→ **Task to complete**: Wherever the string "will" appears in the listing, copy that line.

→ **Available data**:
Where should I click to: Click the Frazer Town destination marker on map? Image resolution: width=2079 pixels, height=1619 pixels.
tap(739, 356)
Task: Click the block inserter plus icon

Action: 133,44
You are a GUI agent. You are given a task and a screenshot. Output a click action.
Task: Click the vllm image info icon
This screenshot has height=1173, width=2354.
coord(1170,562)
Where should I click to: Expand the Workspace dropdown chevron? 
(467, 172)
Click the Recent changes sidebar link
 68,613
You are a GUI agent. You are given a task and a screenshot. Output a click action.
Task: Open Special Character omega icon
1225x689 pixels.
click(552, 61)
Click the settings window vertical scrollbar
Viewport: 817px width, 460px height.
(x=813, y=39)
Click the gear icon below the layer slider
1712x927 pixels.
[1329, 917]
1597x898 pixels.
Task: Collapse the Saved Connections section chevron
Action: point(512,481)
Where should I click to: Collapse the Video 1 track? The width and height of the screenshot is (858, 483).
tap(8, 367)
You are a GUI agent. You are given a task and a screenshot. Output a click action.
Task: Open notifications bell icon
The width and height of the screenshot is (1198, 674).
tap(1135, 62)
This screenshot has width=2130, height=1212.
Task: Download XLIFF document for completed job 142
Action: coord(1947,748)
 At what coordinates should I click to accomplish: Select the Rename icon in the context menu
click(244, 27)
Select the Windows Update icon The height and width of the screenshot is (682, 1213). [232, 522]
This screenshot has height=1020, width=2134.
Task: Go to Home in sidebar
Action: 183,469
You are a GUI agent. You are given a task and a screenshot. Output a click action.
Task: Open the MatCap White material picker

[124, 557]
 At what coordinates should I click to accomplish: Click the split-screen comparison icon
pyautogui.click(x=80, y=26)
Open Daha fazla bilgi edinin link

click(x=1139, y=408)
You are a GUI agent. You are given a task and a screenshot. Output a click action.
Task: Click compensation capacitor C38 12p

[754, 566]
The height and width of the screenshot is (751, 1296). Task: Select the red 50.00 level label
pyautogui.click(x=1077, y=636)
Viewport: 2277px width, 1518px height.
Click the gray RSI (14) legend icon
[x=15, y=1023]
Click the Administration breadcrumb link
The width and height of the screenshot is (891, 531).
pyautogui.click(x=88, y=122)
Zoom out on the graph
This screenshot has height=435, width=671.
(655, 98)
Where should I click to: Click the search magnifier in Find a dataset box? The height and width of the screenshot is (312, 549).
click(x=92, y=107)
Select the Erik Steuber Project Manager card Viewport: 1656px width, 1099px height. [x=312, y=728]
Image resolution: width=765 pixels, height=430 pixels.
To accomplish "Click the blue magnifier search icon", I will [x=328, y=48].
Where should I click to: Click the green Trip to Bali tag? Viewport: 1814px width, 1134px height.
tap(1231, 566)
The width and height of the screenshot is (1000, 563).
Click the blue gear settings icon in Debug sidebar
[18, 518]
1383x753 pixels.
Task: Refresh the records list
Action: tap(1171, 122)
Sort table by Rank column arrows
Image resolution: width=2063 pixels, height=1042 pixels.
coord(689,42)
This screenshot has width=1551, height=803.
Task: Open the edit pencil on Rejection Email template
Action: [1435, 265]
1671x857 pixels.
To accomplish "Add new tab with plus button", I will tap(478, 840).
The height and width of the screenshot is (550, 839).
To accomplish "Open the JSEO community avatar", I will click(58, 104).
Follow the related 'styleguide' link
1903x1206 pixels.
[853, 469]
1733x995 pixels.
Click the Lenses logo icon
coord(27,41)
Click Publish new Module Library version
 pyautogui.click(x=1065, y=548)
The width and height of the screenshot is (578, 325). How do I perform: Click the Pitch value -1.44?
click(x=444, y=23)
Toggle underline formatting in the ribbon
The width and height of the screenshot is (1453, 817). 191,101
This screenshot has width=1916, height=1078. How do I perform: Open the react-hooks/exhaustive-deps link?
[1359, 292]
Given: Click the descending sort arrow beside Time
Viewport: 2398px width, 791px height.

→ **Result**:
To accomplish "Click the blue magnifier search icon", I will [x=328, y=48].
To accomplish "Add new tab with plus button", I will tap(478, 840).
To accomplish "Open the JSEO community avatar", I will click(58, 104).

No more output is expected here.